Dynamic Framework for Reconfiguring Computing Resources in the Inter-cloud and Its Application to Genome Analysis Workflows

This paper proposes a framework that dynamically reconfigures an application environment by adding and removing computing resources during runtime. The main idea is that the conditions for the resources used for reconfiguration can be translated into constraints on specifications, such as the number of cores, memory size, and resource location. Our framework consists of two subsystems: an application scheduler, which determines the constraints on specifications for each application, and a resource allocator, which finds resources that satisfy the constraints established by the application scheduler. This structure enables us to apply various reconfiguration strategies by replacing the application scheduler, and also enables us to investigate new allocation strategies for the resource allocator. As an example of the proposed framework, we developed a reconfiguration module for Galaxy, a workflow manager used in the bioinformatics field.
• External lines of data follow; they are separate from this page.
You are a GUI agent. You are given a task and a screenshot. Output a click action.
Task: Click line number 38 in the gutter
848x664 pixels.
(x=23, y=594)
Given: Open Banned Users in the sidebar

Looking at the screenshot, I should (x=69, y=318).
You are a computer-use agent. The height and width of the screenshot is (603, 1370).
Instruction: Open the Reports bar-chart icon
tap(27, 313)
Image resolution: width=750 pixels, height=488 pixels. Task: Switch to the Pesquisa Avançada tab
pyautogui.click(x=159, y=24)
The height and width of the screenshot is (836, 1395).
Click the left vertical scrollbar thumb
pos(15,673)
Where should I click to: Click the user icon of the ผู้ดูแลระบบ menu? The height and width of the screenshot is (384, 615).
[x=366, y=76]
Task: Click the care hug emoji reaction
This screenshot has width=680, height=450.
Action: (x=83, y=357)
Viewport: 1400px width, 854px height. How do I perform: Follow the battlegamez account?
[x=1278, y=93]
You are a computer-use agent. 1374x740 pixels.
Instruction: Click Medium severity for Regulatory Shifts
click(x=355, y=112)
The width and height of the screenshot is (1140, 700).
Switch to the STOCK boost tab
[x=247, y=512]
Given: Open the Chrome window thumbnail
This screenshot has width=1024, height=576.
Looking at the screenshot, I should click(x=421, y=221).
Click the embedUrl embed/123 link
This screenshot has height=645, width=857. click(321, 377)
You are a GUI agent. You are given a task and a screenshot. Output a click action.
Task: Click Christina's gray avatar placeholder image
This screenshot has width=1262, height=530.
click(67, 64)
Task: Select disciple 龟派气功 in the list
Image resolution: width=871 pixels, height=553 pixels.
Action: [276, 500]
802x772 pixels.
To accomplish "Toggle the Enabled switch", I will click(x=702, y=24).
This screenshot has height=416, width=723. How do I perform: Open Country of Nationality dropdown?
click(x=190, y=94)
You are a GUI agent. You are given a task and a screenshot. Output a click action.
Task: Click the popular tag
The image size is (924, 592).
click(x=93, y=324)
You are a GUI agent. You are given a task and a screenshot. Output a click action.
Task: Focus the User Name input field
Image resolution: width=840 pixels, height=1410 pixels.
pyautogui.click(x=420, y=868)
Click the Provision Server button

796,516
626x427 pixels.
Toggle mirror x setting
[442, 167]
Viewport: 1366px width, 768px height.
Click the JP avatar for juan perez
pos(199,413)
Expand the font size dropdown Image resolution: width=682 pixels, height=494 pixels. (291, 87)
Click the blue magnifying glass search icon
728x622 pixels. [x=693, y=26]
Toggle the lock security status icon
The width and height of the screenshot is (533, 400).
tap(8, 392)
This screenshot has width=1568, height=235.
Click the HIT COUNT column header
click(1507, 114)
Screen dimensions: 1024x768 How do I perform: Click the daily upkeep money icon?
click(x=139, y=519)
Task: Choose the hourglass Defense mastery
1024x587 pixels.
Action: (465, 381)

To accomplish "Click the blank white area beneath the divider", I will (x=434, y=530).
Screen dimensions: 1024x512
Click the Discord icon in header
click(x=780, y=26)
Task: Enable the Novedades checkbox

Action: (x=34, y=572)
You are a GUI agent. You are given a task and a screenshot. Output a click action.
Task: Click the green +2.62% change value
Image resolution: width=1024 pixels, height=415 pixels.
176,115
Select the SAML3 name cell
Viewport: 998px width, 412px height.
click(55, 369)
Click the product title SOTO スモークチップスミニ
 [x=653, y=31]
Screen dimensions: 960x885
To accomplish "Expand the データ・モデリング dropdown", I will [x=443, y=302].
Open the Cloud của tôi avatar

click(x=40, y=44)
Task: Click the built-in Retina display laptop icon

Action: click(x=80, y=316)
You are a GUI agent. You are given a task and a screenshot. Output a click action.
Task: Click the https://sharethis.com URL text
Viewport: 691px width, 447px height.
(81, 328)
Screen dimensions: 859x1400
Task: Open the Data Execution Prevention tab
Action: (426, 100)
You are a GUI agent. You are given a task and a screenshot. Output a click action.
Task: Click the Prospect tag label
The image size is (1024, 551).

Galaxy can act as an application scheduler by interacting with the reconfiguration module and Galaxy users can take advantage of our reconfiguration framework while using their own interface. The application scheduler applies an embedded strategy to decide when reconfiguration is invoked, whereas it can apply different reconfiguration algorithms to determine constraints on specifications by replacing algorithm modules for reconfiguration. We also describe a scheme for collecting resource metrics, such as CPU usage and memory usage, for use by the reconfiguration algorithms. Finally we conducted preliminary experiments to show the reconfiguration during runtime is necessary because the prediction of resource requirements may fail even if the algorithm uses previous execution records.